The RMR Group Inc. (NASDAQ:RMR) Q4 2018 Earnings Conference Call Transcript
Dec 03, 2018 • 01:00 pm ET
Good day, and welcome to The RMR Group Fourth Quarter and Year-End 2018 Results Conference Call. All participants will be in listen-only mode. (Operator Instructions) After today's presentation, there will be an opportunity to ask questions. Please note, this event is being recorded.
I would now like to turn the conference over to Tim Bonang, Senior Vice President. Please go ahead.
(technical difficulty) our President and CEO, Adam Portnoy; and Chief Financial Officer, Matt Jordan. In just a moment, they will provide details about our business and our performance for the fourth quarter and fiscal year-end 2018. They will then take questions from analysts.
I would like to note that the recording and retransmission of today's conference call is prohibited without the prior written consent of the company.
(Forward-Looking Cautionary Statements)
In addition, we may be discussing non-GAAP numbers during this call, including adjusted net income, adjusted EBITDA, and adjusted EBITDA margin. A reconciliation of net income determined in accordance with US Generally Accepted Accounting Principles, or GAAP, to adjusted earnings net income, adjusted EBITDA and a calculation of adjusted EBITDA margin can be found in the news release we issued this morning.

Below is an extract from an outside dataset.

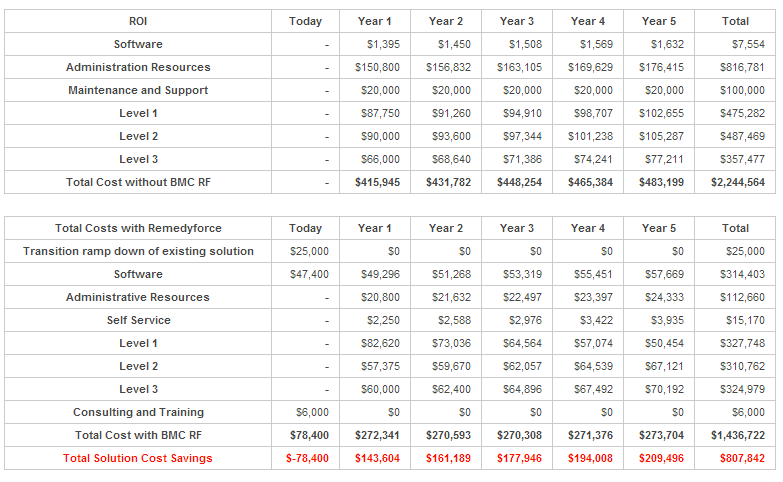This screenshot has width=783, height=482.
Task: Click the Consulting and Training row label
Action: 138,412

And, now, I would like to turn the call over to Adam Portnoy to begin our quarterly review. Adam?
Thanks, Tim, and thank you to everyone for joining us this afternoon. For the fourth quarter of fiscal 2018, which ended on September 30th, we've reported adjusted net income of $9.9 million or $0.61 per share, which represents an increase of $0.17 per share or 39% compared to the same period last year. This year-over-year growth in adjusted net income is largely attributable to increases in revenues and lower operating costs.

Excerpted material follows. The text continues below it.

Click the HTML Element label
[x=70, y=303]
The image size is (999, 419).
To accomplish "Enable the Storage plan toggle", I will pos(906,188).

In addition, adjusted EBITDA of $31.2 million and adjusted EBITDA margin of 59.7% are both at their highest level since we became a public company in 2015.
From an operations perspective this quarter, we arranged over 1 million square feet of leasing activity on behalf of our client companies with a weighted average lease term of 8.5 years and a weighted average roll up in rent of 6.3%. We also supervised approximately $22 million in capital improvements at our client companies during the quarter.
Some of the more noteworthy highlights across our client companies during the quarter include the following. In September, SIR and GOV announced plans for a stock for stock merger, which would create a leading national office REIT that will be renamed Office Properties Income Trust or OPI. In connection with this transaction, the cross ownership between GOV, SIR and ILPT will be eliminated. GOV has already disposed of its 27.8% ownership in SIR, and SIR plans to distribute its 69.2% ownership in ILPT prior to closing.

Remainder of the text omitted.